To address the shortcomings of the log-rank/HR-based approach, several alternative approaches have been introduced.³ For example, restricted mean survival time (RMST)-based analysis^{3,4,7,15–17} is one alternative gaining more recent attention. As with all methods, the RMST-based analysis has pros and cons. Robustness is one notable advantage over HR as the inference of RMST-based metrics (e.g. RMST difference) do not require strong model assumptions. Another major advantage is the existence of a reference value from the control group, which can help clinicians/patients interpret the magnitude of the treatment effect summarized by the difference or ratio of RMSTs. Also, a recent theoretical study found that the RMST-based test has similar power compared with the log-rank test for PH scenarios, and it can offer a greater power than the log-rank test for non-PH scenarios except for delayed difference patterns.¹⁸ On the other hand, one disadvantage of the RMST-based approach is that interpretation of RMST depends on the time-window. When the time ranges from 0 to $τ$ years, RMST can be interpreted as “ $τ$ -year life expectancy.”¹⁶ But for RMST to have clinical impact, the $τ$ must be clinically meaningful. Another disadvantage is that the clinical research community has limited experience with RMST-based design and analyses. While the methods and software needed to conduct clinical trials (e.g. interim analysis, sample size calculations) using the traditional log-rank/HR approach are well established and widely accessible, the same may not be true for RMST-based approach.

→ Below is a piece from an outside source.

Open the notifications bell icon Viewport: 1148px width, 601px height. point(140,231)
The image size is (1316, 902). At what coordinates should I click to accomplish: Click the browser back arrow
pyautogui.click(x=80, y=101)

As mentioned earlier, more than 95% of contemporary cancer RCTs use the traditional log-rank/HR approach.¹ This indicates that although there are many alternative statistical methods, most of them are only found in statistical journals. When a new alternative statistical method is proposed, Monte Carlo simulation studies are conducted to assess the performance of the new method. These numerical studies rely on artificial data and configurations/settings that are quite limited. More convincing real-world evidence would be necessary for an alternative statistical method to be realistically utilized in practice. A major factor impeding adoption of non-log-rank/HR methods may be simply the impression that the log-rank test offers the greatest power in real-life settings since statistical theory has demonstrated that log-rank/HR-based tests offer the greatest power at least under PH scenarios.¹⁹ However, it is unknown whether the log-rank/HR-based approach has a practically meaningful power advantage against alternative testing procedures in the real-world setting. Focusing on cancer RCTs, we take an evidence-based approach for comparing the empirical power of statistical tests.

Materials and methods

We identified phase III cancer RCTs recently reported in major medical journals, reconstructed patient-level data²⁰ and analyzed them to determine the empirical power of different statistical testing procedures.

Data sources and searches

Using PubMed, we searched for papers that reported overall survival and/or progression-free survival results from phase III RCTs and were published in one of seven journals: JAMA, JAMA Oncology, Journal of Clinical Oncology, Journal of the National Cancer Institute, Lancet, Lancet Oncology, and New England Journal of Medicine. The registration date on PubMed had to be between 1 July 2016 and 30 June 2017. Two authors (M. Horiguchi and H. Uno) independently examined the papers to confirm eligibility. The criteria for inclusion in the analysis were as follows: (a) two-arm phase III RCT that reported overall survival or progression-free survival, (b) comparative groups were randomized, (c) study not primarily designed to show non-inferiority, (d) reported results for the primary analysis of the study, and (e) had sufficient information to reconstruct patient-level data (i.e. Kaplan–Meier curve with number at risk at several time points). For each eligible study, we reconstructed the patient-level data for overall survival, progression-free survival, or both, using the algorithm proposed by Guyot et al.²⁰ We confirmed that our reconstructed subject-level data reproduced practically identical results that were reported in the original papers (Supplementary Material S1).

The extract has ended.